[WHAT NEEDS TO BE DONE] Repeat the listing that follows exactly. Pictures are not part of the copy.
· · ·
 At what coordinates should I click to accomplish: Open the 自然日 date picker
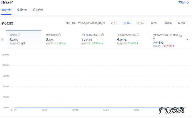[x=155, y=23]
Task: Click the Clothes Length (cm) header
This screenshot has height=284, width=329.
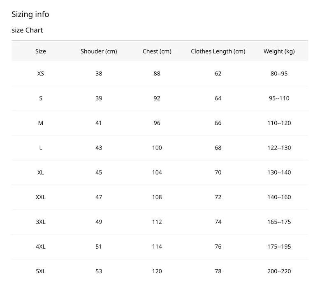Action: pos(218,51)
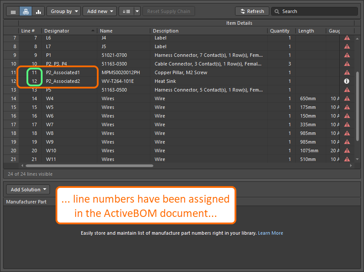
Task: Open arrow next to line numbering button
Action: pyautogui.click(x=137, y=11)
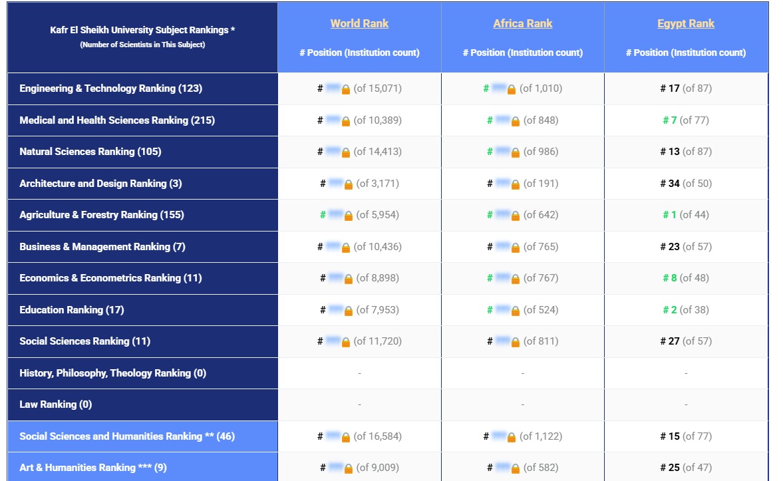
· · ·
[RESULT OF THE TASK]
 At what coordinates should I click to accomplish: Open the 自然日 date picker
[x=155, y=23]
Task: Click the Clothes Length (cm) header
This screenshot has height=284, width=329.
Action: pos(218,51)
Task: Open arrow next to line numbering button
Action: pyautogui.click(x=137, y=11)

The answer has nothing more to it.